== The problem ==
Where in the data does the word "agent" appear? Find those lines and copy them.

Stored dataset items
====
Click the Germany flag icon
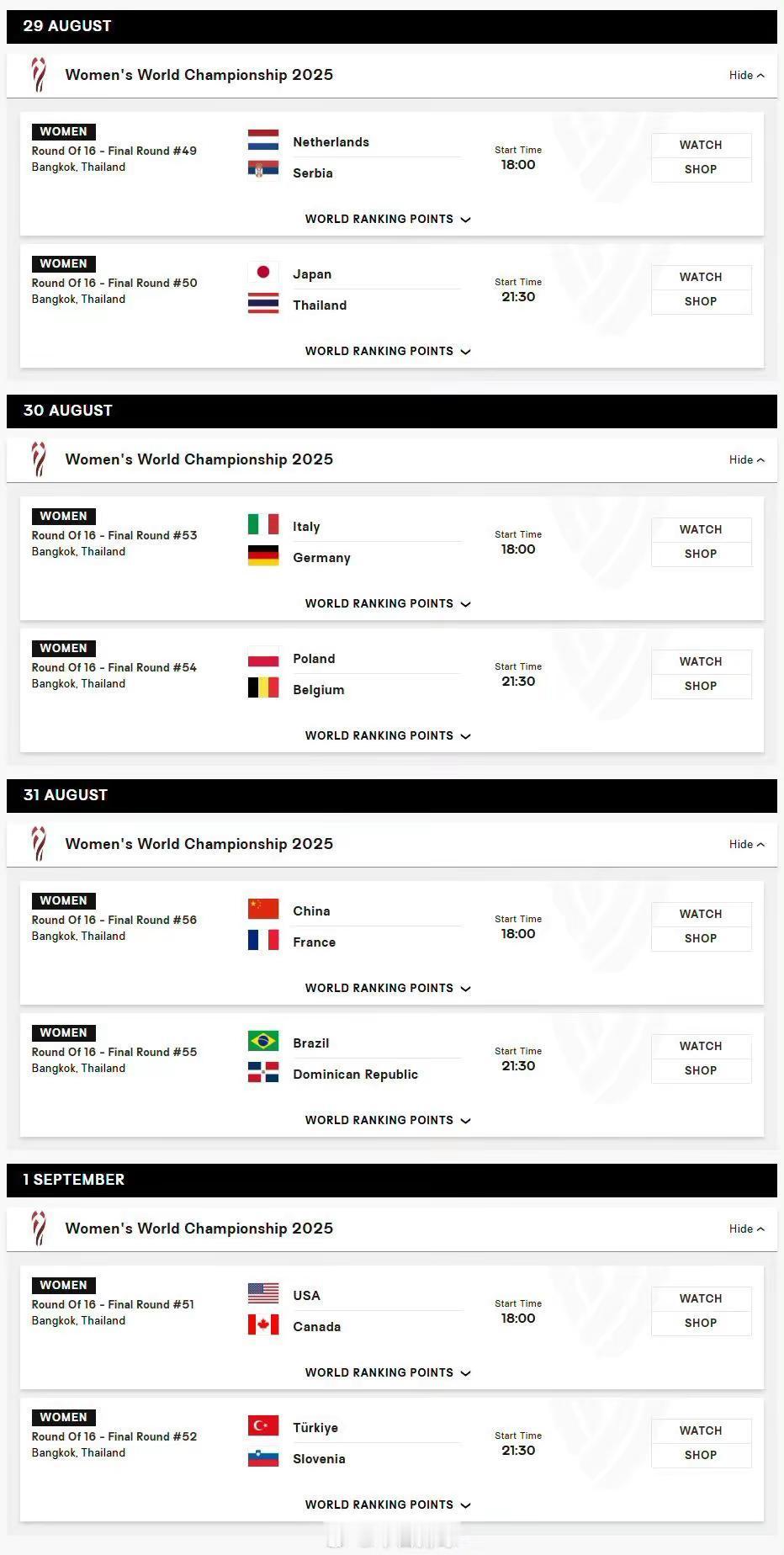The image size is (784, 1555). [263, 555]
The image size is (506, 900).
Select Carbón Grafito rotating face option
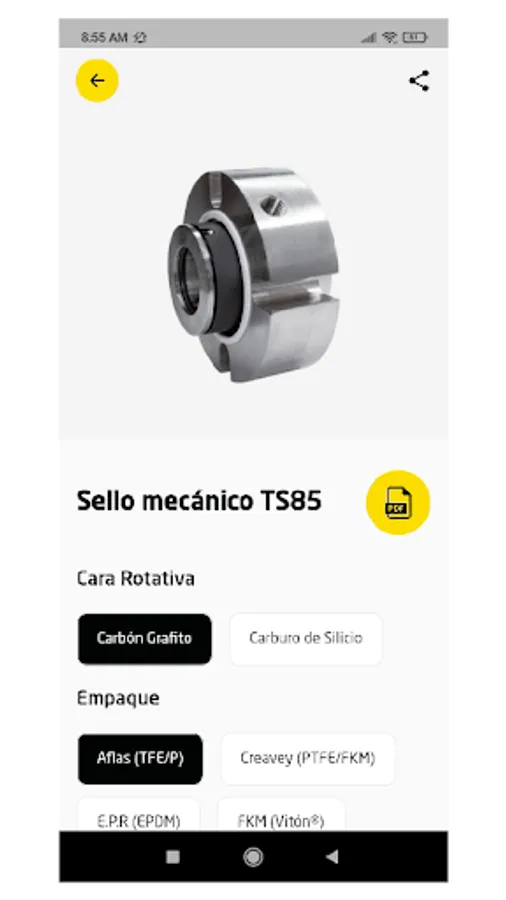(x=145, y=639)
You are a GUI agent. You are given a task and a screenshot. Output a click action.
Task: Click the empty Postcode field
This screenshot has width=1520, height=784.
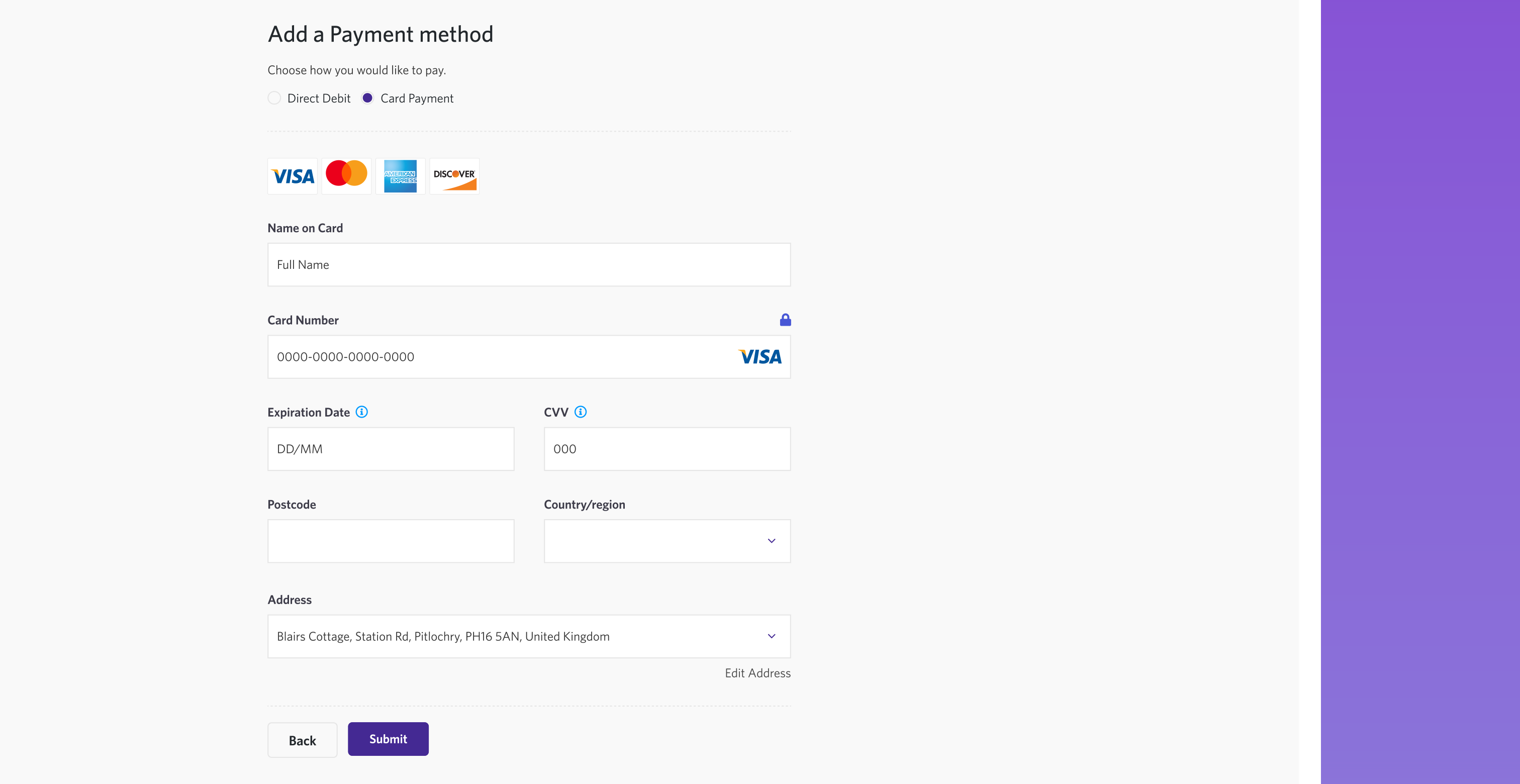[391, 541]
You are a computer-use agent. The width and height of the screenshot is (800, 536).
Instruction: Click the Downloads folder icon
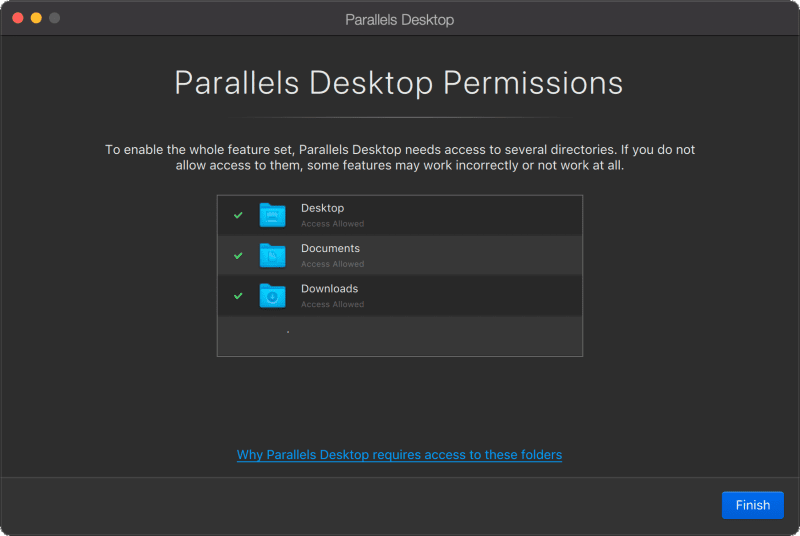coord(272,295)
====
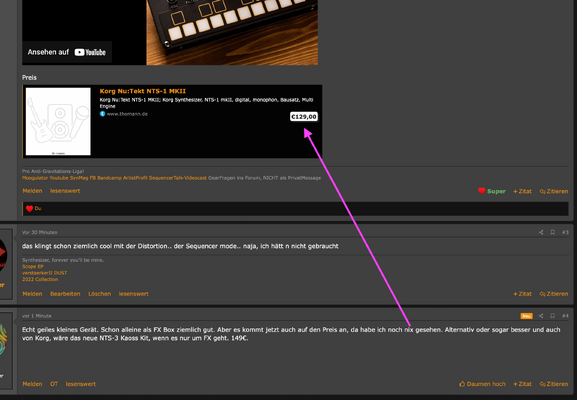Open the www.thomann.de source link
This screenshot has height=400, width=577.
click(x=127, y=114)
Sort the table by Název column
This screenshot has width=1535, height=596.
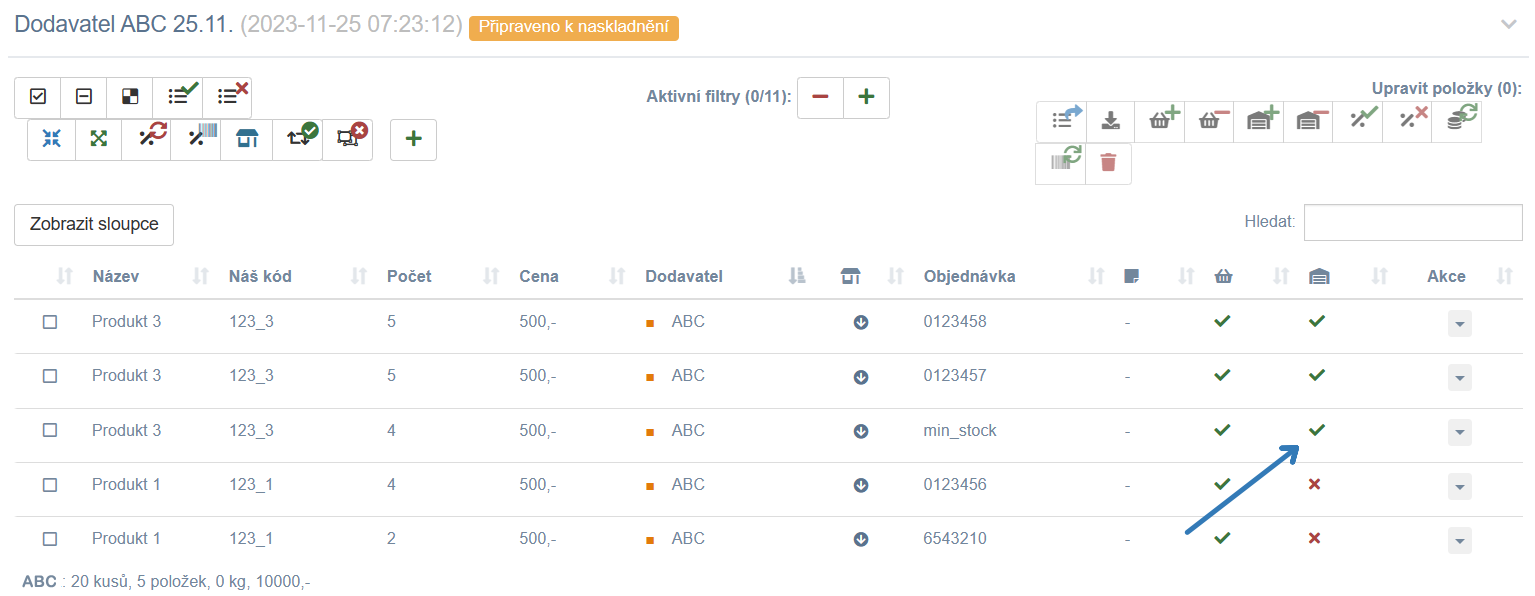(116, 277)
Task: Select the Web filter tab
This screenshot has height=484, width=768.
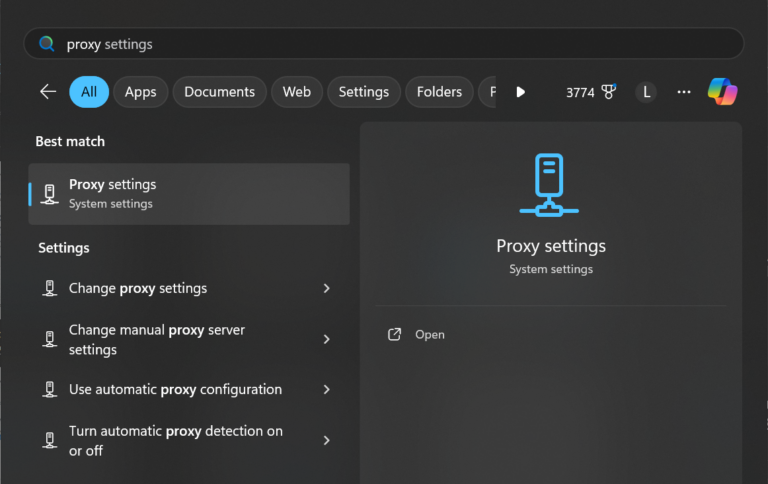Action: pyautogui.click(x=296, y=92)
====
== Response ==
You are a GUI agent. You are given a task and a screenshot. Output a click action.
You are a computer-use agent. The width and height of the screenshot is (800, 536).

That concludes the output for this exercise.